Today… I would like to get a bit serious, again. Previously, I wanted to try keeping as much of the first week blogging a positive one, as possible to do so. However, like the subject to be discussed, it cannot be outrun or “outgunned.”
All of the greatest pieces of art, be it visual or literary, can be looked at in the same way we gaze upon a foggy mirror. They are reflections of something, fogged and often times difficult to interpret or truly understand by eyes other than the artist’s. These reflections can be of things buried inside the artist’s mind, or simply a transcription of their perspective.
Recall, for a moment, that I mentioned in my first blog-post, how I draw upon intangible sources for strength and willpower whenever I find myself in a slump. Well, my dear readers, it has great significance on the present. I find that a devil of the blues is wrapped around me, an icy grip on my spirit and its jagged teeth gnawing at the back of my mind.
Wisdom and a debt keep me rolling forward, with my head up and my focus set forward. Guilt has shackled my ankles, however.
Take a moment, dear reader, to shut your eyes and call to mind: who do I know with ADD?
Does it feel anti-climatic? Such a long, suspenseful, and dramatic build-up to an apex as seemingly minor as ADD (attention deficit disorder)? Maybe a little disappointing?
Let’s explore why this could be considered an element of horror that the greatest writers can only scarcely dream of.
Imagine that you cannot focus upon any single thing for long. Something else adds itself to your mind in an instant and quickly chases out the previous epicenter of your attention. Doesn’t seem like any sort of big deal, you’ll just complete the new objective and then return to the other one. Prior to finishing it, something else jumps in to take its place, just as it had stolen you away from its precursor. When you get right down to it, “ADD” is unbelievably appropriate; because things keep on adding into your mind, but never subtracting from it.
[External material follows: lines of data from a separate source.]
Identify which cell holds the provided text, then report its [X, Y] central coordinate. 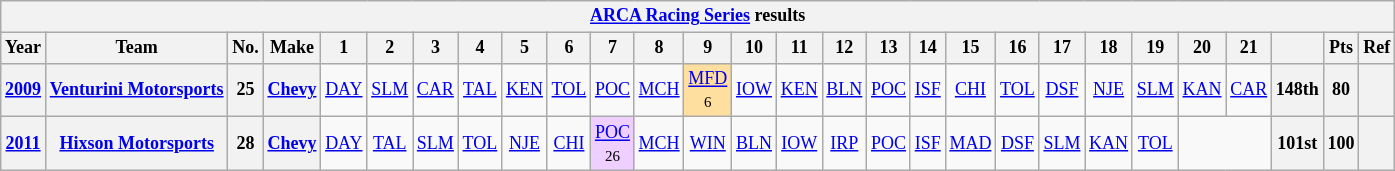
17 [1062, 48]
25 [246, 90]
16 [1018, 48]
21 [1249, 48]
20 [1202, 48]
2 [390, 48]
101st [1298, 144]
15 [970, 48]
Ref [1377, 48]
1 [344, 48]
5 [525, 48]
11 [799, 48]
100 [1341, 144]
10 [754, 48]
2009 [24, 90]
8 [659, 48]
Pts [1341, 48]
148th [1298, 90]
IRP [844, 144]
12 [844, 48]
19 [1155, 48]
Make [292, 48]
4 [480, 48]
6 [568, 48]
Venturini Motorsports [136, 90]
Year [24, 48]
2011 [24, 144]
ARCA Racing Series results [698, 16]
9 [708, 48]
18 [1109, 48]
MAD [970, 144]
Team [136, 48]
Hixson Motorsports [136, 144]
3 [436, 48]
7 [613, 48]
MFD6 [708, 90]
14 [928, 48]
28 [246, 144]
WIN [708, 144]
POC26 [613, 144]
13 [889, 48]
80 [1341, 90]
No. [246, 48]
Extract the (x, y) coordinate from the center of the cell holding the provided text.  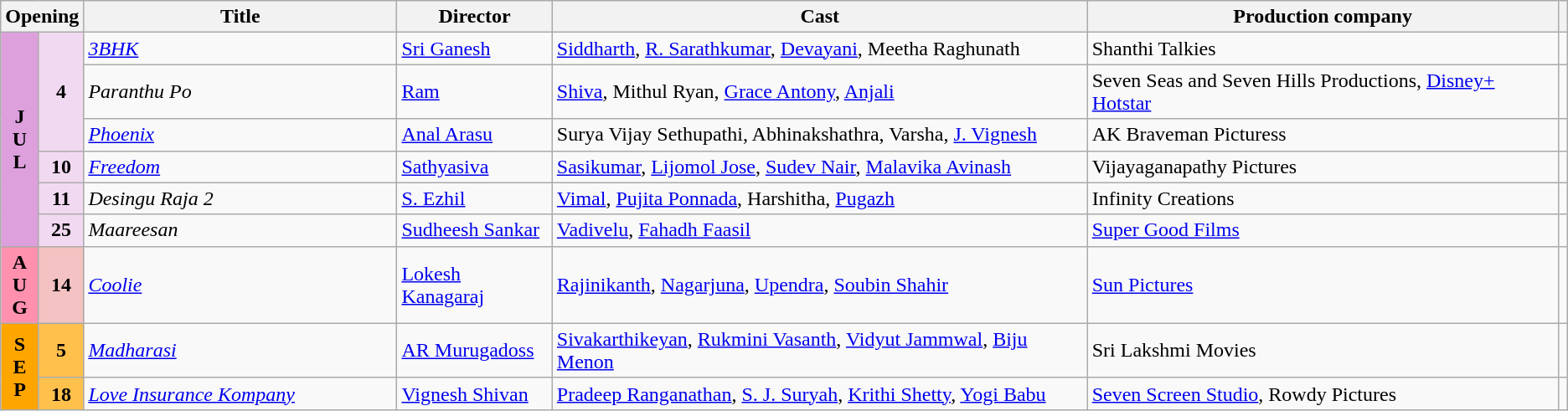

Picture the book you’re reading. You’ve just gotten to the last chapter, but now you come to the strange epiphany that you want to write. Getting started on that writing, you’re halfway through the project and come to the conclusion that it’s time for a break. You sit down to watch TV. The love of your life, whom you discovered a month ago, comes to join you. Oddly, you don’t feel interested in them anymore. A day later, you have broken up. There are no tears for you, but your lover is nearly insane with heartbreak.
The bills are due, and for the last week, you’ve been working hard at your job to earn that paycheck. But in the last couple of days, you haven’t even gone into work, because some alien adversity towards going someplace familiar again this week. Your boss calls, worried you’ve been in some sort of accident, but finds you’re alright; you’ve just dropped everything you were working on for no discoverable reason.
Imagine you have children, they’re depending on you to survive. Your mind has established a brick wall between them and you. But wait, there’s more than that. They seem to have totally forgotten you’re even their parent, simply disinterested. Now, with a strange and detached sense of horror, you’re witnessing as they drift aimlessly between jobs, school, and even relationships just as you did. Like a perpetual plague, the cycle goes onward.
Does this sound terrible? Naturally, it might. ADD creates the pseudo-logical conclusion that you simply cannot allocate your interests onto anything for a particularly long period of time. For me, it creates an extremely heavy weight of guilt. It was on the evening of my birthday, that I was reflecting on this sort of existence and coming to the conclusion that I will never quite be capable of holding a job, relationship, or other permanent direction of thought. Being able to recognize this makes it rather depressing. I found myself wondering whether I could somehow cut this inability to focus out of the burdens of others by removing myself from the equation.
Such speculation brought me in full circle back to the realization of how selfish such a course of action would be. And so, I drag my dressed-in-blue cold devil along and try to continue. Besides, I wouldn’t be able to stick to the idea.
But, how is it that I am able to focus on writing? That’s a two-faced situation. On one side, it is a form of escapism. You have less to worry about in the world of your imagining, where the most dangerous thing is merely forgetting to hit the “save” button. On the other end of the deal… I’m not published, yet. Aspiring to be an author since I was nine and writing stories since I was able to hold a pencil, one might think I’d have been able to produce something, no? Interest is very fleeting for me, and boredom comes quickly — no matter how glorious the idea.
Though this has been an exhausting post, beloved reader, before I hit “publish” and retreat behind the lines to work on my writing, I wish to leave you all with an additional piece of insight. You need only let your imagination sculpt the scope of it.
What is the difference between ADD and ADHD (attention deficit hyperactive disorder)?
Well, the hyperactivity means it’s far, far faster. Breaching the mind, the inability to control your attention infects the body as well. The process of a week is broken down into minutes at best, and on top of being unable to focus your mind, you cannot focus your body into one direction. It’s almost comical, really. Of course… dolls we make dance, with strings they could never break, are comical too.
In fact, it’s almost like a demon, spirit, or spell has wrestled away their control, no?